## The problem
When the line containing "Where should I" appears in the data below, begin copying there and stop only after the line containing "Given: Expand the".
[Opening Exercise input section]
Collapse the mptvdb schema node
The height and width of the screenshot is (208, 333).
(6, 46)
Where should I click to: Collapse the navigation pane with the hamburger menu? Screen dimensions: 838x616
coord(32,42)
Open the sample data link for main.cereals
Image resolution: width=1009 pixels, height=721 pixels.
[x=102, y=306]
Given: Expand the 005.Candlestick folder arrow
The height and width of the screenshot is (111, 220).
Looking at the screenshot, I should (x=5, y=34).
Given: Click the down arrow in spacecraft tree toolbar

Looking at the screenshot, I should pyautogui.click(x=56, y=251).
[Closing Exercise input section]
[Opening Exercise input section]
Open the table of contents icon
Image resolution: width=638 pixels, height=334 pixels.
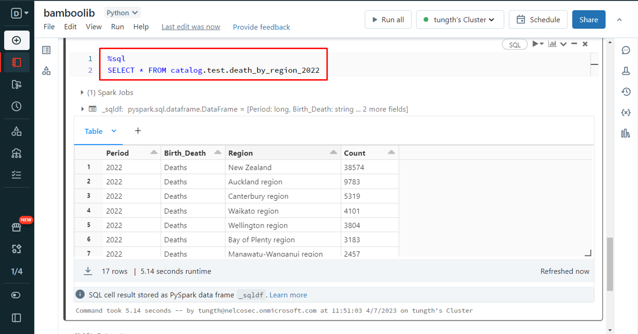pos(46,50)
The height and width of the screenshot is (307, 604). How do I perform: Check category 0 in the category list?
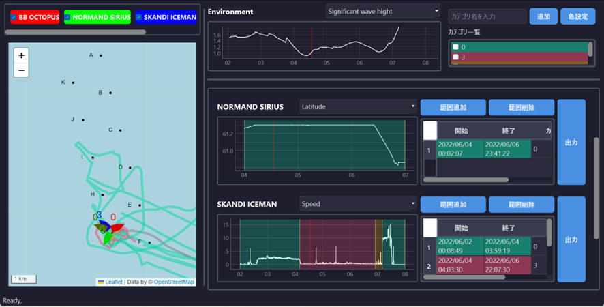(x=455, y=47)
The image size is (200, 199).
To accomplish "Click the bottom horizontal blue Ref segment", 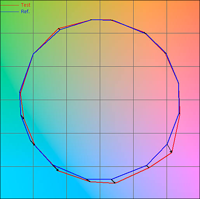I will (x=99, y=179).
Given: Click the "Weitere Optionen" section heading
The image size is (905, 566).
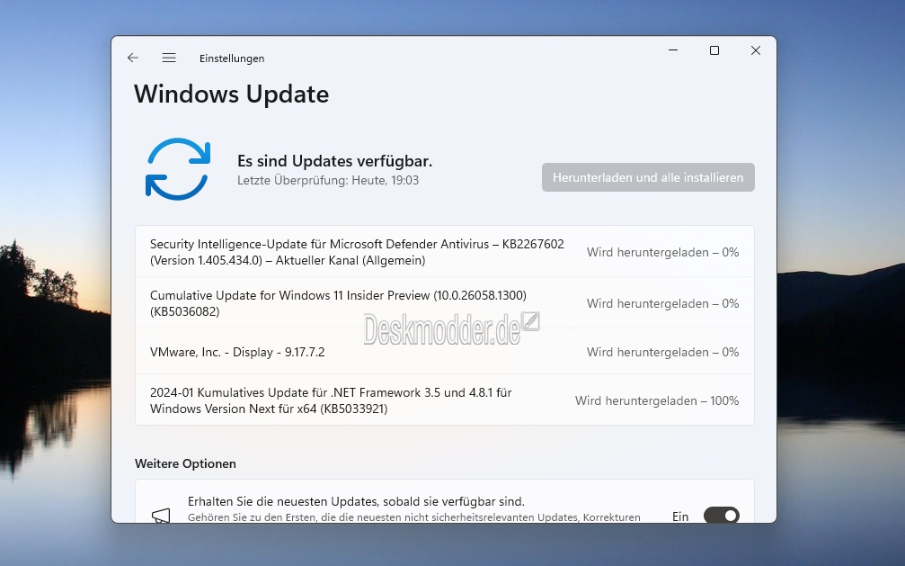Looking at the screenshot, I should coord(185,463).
[Closing Exercise input section]
## Exercise response
Where should I click to: Collapse the navigation pane with the hamburger menu? Screen dimensions: 838x616
coord(32,42)
Open the sample data link for main.cereals
Image resolution: width=1009 pixels, height=721 pixels.
[x=102, y=306]
Given: Expand the 005.Candlestick folder arrow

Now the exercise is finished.